- [Task details]: When the line with "powered by Enfold" appears below, start repeating lines exactly, and keep going through the line with "[Previous page]"; add nothing outside that span.

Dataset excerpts
........

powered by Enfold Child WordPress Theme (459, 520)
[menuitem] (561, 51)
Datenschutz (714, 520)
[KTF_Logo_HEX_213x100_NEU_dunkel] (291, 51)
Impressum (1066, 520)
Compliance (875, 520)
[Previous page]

........

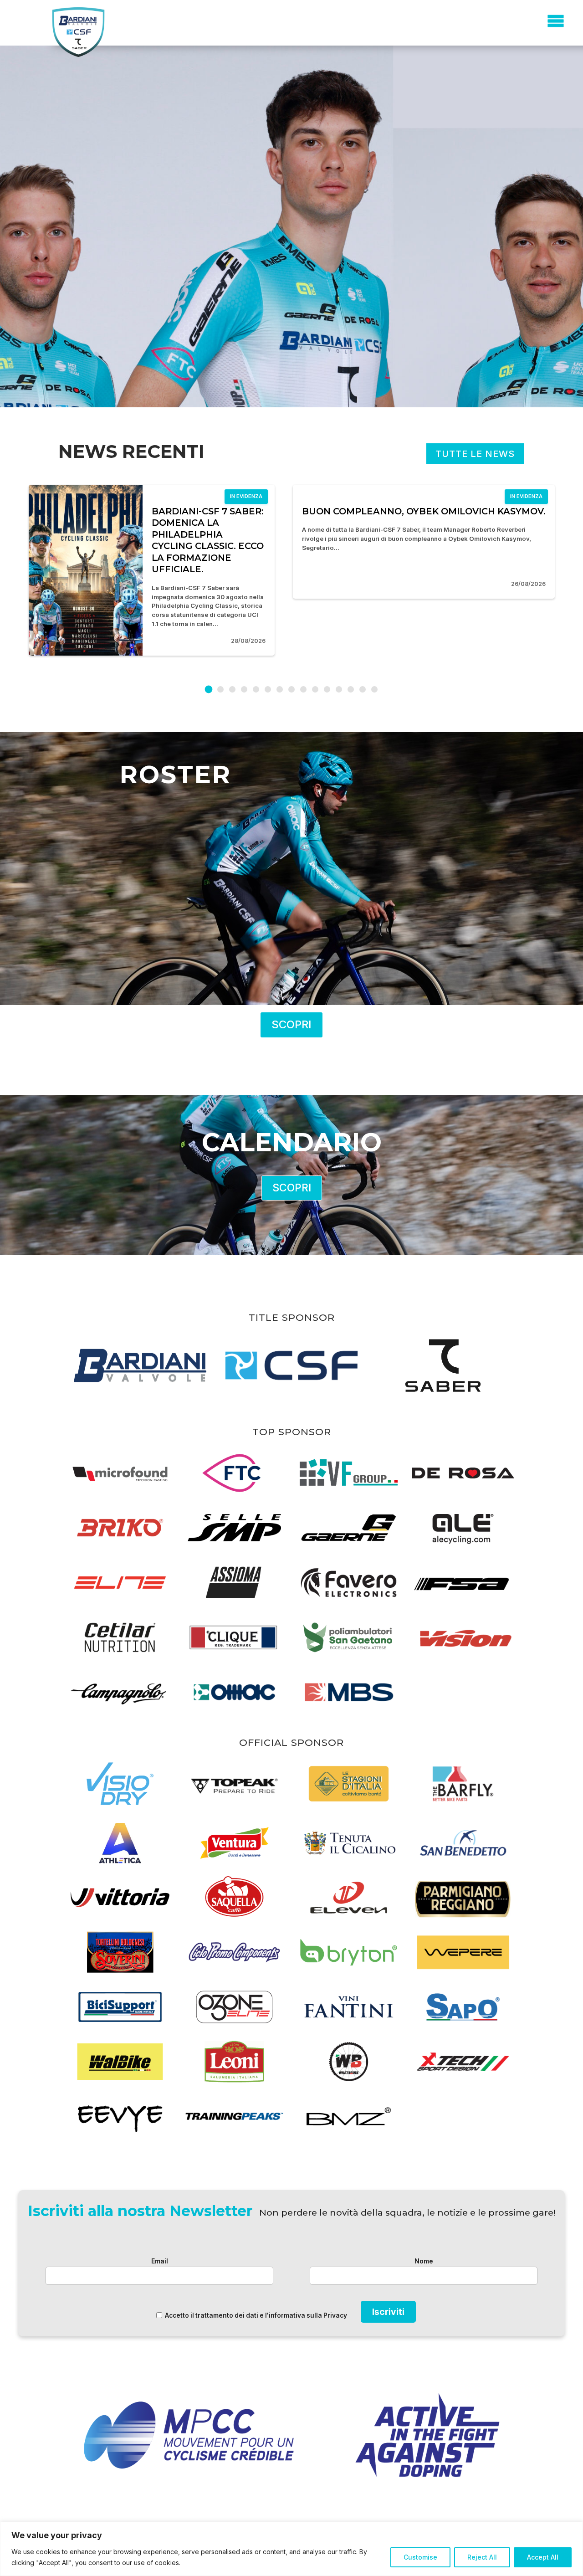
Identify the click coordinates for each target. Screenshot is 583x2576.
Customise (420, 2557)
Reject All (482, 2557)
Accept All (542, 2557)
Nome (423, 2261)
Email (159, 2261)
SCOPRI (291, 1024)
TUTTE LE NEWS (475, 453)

........

- [Solution for this problem]:
powered by Enfold Child WordPress Theme (459, 520)
[menuitem] (561, 51)
Datenschutz (714, 520)
[KTF_Logo_HEX_213x100_NEU_dunkel] (291, 51)
Impressum (1066, 520)
Compliance (875, 520)
[Previous page]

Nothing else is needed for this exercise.